Oh no. She shouldn't be having that vision. They weren't on a case, there was no reason for her to see that…
Was it his fault? His stomach dropped with the thought. They had shared a vision on the Michinori case and before that on the Urado case the dream she had described had been similar to the vision he had endured. After Oliver had learned of Gene's involvement in Mai's dreams he had thought that Gene had simply lead her to the most pertinent information. But it had been Gene who had done that. Not him.
"Light." Mai's voice grew more desperate. Oliver felt that irrational panic building again. Another remnant of the vision; his body was reacting to the stimuli from the incident he himself had just experienced.
He reached down over the back of the couch and shook Mai's shoulders vigorously. "Mai, wake up, right this instant!"
"Big Boss, I wouldn't call that gentle." Yasuhara looked unsure if he should intervene or not. "I thought you said not to touch—"
"Look." Mai's whisper was almost imperceptible, but it knocked the breath out of Oliver. He stopped shaking her, they were running out of time, he had to wake her up now and this was getting them nowhere.
"Hey boss, are you ok?" Yasuhara asked, his concern expanding in to include Oliver. "You look kinda sick. Should I get Li—" Yasuhara stopped, a warbling to his right pulling his attention to the coffee table. Mai's glass of water rattled against the table for a moment before floating upward and passing through the air until it stopped above Mai's face. The glass hovered for half a second then upended its liquid contents all over the unconscious girl.
Mai spluttered and swatted blindly to fend off the watery attack.
A loud shout of "Noll!" caused the upended glass to drop on Mai's chest before it rolled to the floor. Heavy clucks marking its stubborn refusal to shatter throughout the decent. Lin stood over Oliver looking very displeased with the display of PK that he had joined them to witness.
"Oliver," Lin began to lecture, "that was a reckless—"
"Mai, do you know where you are?" Oliver interrupted.
Mai blinked a few times, water droplets catching in her eyelashes. Oliver gripped the cuff of his black oxford and carefully wiped away the glistening droplets from her wild eyes shushing her softly.

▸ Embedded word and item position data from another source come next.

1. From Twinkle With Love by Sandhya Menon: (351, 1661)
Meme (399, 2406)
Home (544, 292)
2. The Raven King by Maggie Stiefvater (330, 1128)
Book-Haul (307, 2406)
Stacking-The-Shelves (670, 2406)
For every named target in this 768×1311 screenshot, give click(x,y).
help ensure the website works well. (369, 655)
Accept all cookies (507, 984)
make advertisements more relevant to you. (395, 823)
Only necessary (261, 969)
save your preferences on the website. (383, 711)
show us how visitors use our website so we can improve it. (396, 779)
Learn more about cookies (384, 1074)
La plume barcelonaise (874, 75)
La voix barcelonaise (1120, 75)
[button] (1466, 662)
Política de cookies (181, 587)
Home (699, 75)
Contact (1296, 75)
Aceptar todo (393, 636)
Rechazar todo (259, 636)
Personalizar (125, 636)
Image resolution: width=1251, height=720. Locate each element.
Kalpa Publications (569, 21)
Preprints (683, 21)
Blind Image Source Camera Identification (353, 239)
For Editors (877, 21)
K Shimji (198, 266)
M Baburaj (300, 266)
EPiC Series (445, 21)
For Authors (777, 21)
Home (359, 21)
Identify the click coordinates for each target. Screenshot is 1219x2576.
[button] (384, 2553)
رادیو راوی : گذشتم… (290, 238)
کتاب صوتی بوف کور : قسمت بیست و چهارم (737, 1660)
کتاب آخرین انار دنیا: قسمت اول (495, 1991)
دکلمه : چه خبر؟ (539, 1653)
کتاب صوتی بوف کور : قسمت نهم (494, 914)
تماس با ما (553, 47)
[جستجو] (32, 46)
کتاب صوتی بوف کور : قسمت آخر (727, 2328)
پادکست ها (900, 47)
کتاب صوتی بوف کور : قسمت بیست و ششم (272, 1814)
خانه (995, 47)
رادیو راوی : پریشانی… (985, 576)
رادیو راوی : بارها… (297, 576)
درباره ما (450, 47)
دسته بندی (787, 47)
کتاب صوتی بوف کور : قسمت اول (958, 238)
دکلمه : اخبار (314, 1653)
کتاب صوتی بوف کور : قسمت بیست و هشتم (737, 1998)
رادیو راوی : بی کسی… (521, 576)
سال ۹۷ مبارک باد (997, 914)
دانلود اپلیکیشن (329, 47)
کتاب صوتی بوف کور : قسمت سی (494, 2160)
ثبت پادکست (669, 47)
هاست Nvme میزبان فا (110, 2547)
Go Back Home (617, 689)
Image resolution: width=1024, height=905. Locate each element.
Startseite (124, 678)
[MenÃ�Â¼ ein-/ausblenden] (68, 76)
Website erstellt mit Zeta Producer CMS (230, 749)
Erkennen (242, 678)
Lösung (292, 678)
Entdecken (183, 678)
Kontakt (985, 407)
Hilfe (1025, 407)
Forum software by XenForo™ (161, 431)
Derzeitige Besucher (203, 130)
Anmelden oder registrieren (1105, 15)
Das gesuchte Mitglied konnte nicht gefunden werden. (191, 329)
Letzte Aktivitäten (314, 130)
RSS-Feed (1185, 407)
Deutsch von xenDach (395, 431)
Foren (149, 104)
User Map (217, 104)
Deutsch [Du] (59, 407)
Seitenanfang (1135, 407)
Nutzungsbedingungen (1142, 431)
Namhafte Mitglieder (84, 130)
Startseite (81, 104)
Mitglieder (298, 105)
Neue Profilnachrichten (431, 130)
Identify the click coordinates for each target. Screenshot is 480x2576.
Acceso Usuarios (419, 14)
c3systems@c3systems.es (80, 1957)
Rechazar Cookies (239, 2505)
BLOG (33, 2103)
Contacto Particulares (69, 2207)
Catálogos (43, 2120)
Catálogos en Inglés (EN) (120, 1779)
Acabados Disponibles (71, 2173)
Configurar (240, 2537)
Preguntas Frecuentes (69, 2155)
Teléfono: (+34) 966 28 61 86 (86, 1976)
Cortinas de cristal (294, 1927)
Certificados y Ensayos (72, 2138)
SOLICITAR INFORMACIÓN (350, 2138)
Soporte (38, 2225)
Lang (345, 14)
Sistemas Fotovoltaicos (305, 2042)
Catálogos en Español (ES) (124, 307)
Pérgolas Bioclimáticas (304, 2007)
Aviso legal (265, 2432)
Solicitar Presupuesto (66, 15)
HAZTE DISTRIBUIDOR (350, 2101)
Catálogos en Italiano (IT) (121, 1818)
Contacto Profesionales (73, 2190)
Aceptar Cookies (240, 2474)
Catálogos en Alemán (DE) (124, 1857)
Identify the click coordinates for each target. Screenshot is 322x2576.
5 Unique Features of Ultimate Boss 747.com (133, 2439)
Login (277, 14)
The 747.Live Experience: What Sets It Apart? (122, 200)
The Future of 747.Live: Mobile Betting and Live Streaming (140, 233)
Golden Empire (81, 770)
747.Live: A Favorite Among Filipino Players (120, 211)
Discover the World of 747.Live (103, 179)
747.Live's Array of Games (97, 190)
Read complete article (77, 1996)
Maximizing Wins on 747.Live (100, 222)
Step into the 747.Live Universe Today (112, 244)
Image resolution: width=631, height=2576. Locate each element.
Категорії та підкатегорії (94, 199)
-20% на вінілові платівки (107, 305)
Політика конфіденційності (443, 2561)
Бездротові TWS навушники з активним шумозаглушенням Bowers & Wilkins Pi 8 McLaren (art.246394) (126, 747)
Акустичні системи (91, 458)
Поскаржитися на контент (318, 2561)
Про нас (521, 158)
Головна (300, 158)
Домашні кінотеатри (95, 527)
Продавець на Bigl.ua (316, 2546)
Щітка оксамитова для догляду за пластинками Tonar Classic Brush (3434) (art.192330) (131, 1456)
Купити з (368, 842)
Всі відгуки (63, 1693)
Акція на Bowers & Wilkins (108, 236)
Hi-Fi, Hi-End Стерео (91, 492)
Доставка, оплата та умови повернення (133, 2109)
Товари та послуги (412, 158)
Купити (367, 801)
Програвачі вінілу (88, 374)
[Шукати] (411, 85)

"It's over now, you are safe." Oliver's voice little more than a whisper. "Listen, Mai. It's important that you do not try to move until the vision wears off. If you move around too suddenly, injuries that your body thinks it has could be exacerbated and cause you real harm." The softness slid from his voice as he instructed, "Yasuhara, grab a waste basket. She may become ill."
But Yasuhara didn't move, and Oliver turned to find the other boy staring at him and Mai. He didn't have to look to know Lin was watching them as well. The scrutiny of the others' gazes oozed across his shoulders and settled like an itch at the base of his neck.
The urgency that had lead him to action was replaced with anxiety as rational thought flooded back into his mind. What had he been thinking? But that was the problem, he hadn't, it had all been so reactionary.
He needed to go back to his office, he had to think. What had caused this? How could it have happened? Did Gene cause this? But why? His head was heavy, shadows hovered around the edges of his sight. Something wasn't right. Something, something had changed.
"Yasuhara, it would be best if you kept—" Oliver cut off with a sharp intake of breath as his left leg gave out from under him once again and he caught himself on the back of the couch. He could feel the dizzy pull of unconsciousness settling over him. Not yet. He had too many questions. He had to investigate.
Lin seized Oliver by the shoulders and Oliver tried to shrug him off, grimacing. "I'm okay."
He didn't have time for this. He had work to do. He could feel the room sway beneath him. Darkness pouring in from the edges of his vision, leaving only a small pin prick of intense light in the center where he could see Mai holding her hands to her head.
What have I done?
Oliver lost his grip on the couch and consciousness.